To enable efficiency in the facility, samples for amino acid analysis will be processed ONLY on the first and third Tuesday of every month. A minimum of 5 samples will be required to trigger each biweekly run. If the run will not occur because of insufficient numbers of sample, the requesting researcher will be notified of the delay. Rates are based on the operator and equipment use required for these analyses.
Submitting Your Samples
Submission forms can be found on the wall outside the lab OR you can download
the Amino Acid Analysis Request Form by clicking here.
The form requests a valid account number (or a P.O. number for non-campus submissions), your name,
your P.I., your phone number, and information about the sample.
Bring or send in campus mail your sample to the PPF (Room B054 in the Hansen Building).
Leave the form and your sample inside the PPF with a laboratory technician. Turnaround times vary due to demand, but it is generally one week.
There is some interest in identifying post-translational modifications using amino acid analysis (AAA). HydroxyPro and two Methyl Lysines in a modified system have been characterized. The modified system is usable for HyPro. If you have a special residue to identify and think the problem is amenable to AAA, by all means, bring it to the PPF. Please note that a reactive amine is required for derivatization using the carbamate.

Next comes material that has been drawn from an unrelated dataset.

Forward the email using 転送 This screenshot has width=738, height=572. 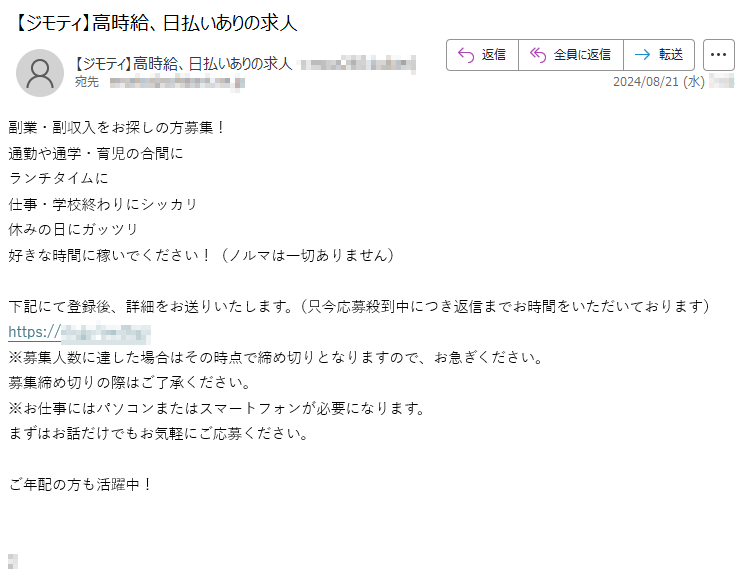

Samples to be hydrolyzed are placed into a 6 x 50 mm corning tube (which has been fired at 525 degrees C for a minimum of 6 hours) and dried in a rotary evaporator. For hydrolysis, the tubes are placed into a Waters hydrolysis vessel, and 250 µL 6 N HCl with 0.1% phenol is added. The vessel is flushed 3 times with Nitrogen and evacuated for 2 minutes (at a pressure <25 µm). The vessel is heated for 22-24 hours at 110 ± 2 degrees C in a convection (mechanical) oven. The tubes are removed, wiped to remove excess acid, and dried in a speed-vac for 30 minutes. Following removal of the acid, the samples are derivatized according to the vendor's recommendations (Waters, Inc.) using 20 mM HCl, Borate buffer, and AQC reagent in acetonitrile (1:3:1, v/v/v). For analysis, the samples are transferred to autosampler vials equipped with micro inserts (National Scientific, Inc.) and heated gently for several minutes to complete conversion of di-Tyr products to mono-Tyr AQC derivatives. Analysis of samples is performed using a Beckman HPLC (126 pump, 166 Detector, 507 autosampler, and "System Gold" data system) equipped with a Waters AccQTag amino acid analysis column and buffers. The gradient program is essentially the one recommended by Waters (with only small adaptions), and the column heater temperature is 37 degrees C. Calibration is performed using an amino acid mixture obtained from Pierce (Pierce Std H), which is processed in parallel with the unknown samples.
With well-prepared samples, the average internal error is generally between 5 and 10%. This
figure is for a constellation of amino acids, excluding Cysteine (Cys) and Tryptophan (Trp). Tryptophan
is totally destroyed in hydrolysis, and Cys is normally unreliable, unless special hydrolysis
conditions are used. However, the PPF has recently employed a method to convert Cysteine
to Cysteic Acid by hydrolyzing the samples in the presence of DMSO. Under these conditions,
several other amino acids are affected, primarily Histidine (His) and Tyrosine (Tyr). Therefore,
the sample must also be hydrolyzed by conventional methods to obtain accurate determination for
the other 18 amino acids.
Once the results of the analysis have been obtained, a spreadsheet summarizing raw data, mole percent, grams recovered, and error (if possible) will be composed. Information for control samples is included, if pertinent.